■ Goal of the exercise ■
Please lay out the lines below as a JSON list of strings, with one string for each line and blank lines left out.

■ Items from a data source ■

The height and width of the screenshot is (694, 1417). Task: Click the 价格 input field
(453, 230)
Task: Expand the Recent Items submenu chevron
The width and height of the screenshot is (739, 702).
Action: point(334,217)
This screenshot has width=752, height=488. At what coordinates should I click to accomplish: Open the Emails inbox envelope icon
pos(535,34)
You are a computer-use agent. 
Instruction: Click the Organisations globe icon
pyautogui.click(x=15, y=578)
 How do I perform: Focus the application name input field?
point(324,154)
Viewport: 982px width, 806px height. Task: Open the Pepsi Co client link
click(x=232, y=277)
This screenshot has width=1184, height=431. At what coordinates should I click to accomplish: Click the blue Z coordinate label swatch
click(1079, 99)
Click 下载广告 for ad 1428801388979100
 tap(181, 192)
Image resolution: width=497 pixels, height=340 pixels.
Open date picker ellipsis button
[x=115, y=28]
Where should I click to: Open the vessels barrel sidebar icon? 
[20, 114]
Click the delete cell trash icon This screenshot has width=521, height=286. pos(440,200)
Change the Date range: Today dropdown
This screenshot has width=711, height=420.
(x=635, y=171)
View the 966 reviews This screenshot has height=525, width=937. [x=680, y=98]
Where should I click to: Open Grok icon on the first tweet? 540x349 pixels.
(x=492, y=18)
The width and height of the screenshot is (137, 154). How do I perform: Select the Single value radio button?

■ Response for this exercise ■
[
  "The height and width of the screenshot is (694, 1417). Task: Click the 价格 input field",
  "(453, 230)",
  "Task: Expand the Recent Items submenu chevron",
  "The width and height of the screenshot is (739, 702).",
  "Action: point(334,217)",
  "This screenshot has width=752, height=488. At what coordinates should I click to accomplish: Open the Emails inbox envelope icon",
  "pos(535,34)",
  "You are a computer-use agent. ",
  "Instruction: Click the Organisations globe icon",
  "pyautogui.click(x=15, y=578)",
  " How do I perform: Focus the application name input field?",
  "point(324,154)",
  "Viewport: 982px width, 806px height. Task: Open the Pepsi Co client link",
  "click(x=232, y=277)",
  "This screenshot has width=1184, height=431. At what coordinates should I click to accomplish: Click the blue Z coordinate label swatch",
  "click(1079, 99)",
  "Click 下载广告 for ad 1428801388979100",
  " tap(181, 192)",
  "Image resolution: width=497 pixels, height=340 pixels.",
  "Open date picker ellipsis button",
  "[x=115, y=28]",
  "Where should I click to: Open the vessels barrel sidebar icon? ",
  "[20, 114]",
  "Click the delete cell trash icon This screenshot has width=521, height=286. pos(440,200)",
  "Change the Date range: Today dropdown",
  "This screenshot has width=711, height=420.",
  "(x=635, y=171)",
  "View the 966 reviews This screenshot has height=525, width=937. [x=680, y=98]",
  "Where should I click to: Open Grok icon on the first tweet? 540x349 pixels.",
  "(x=492, y=18)",
  "The width and height of the screenshot is (137, 154). How do I perform: Select the Single value radio button?"
]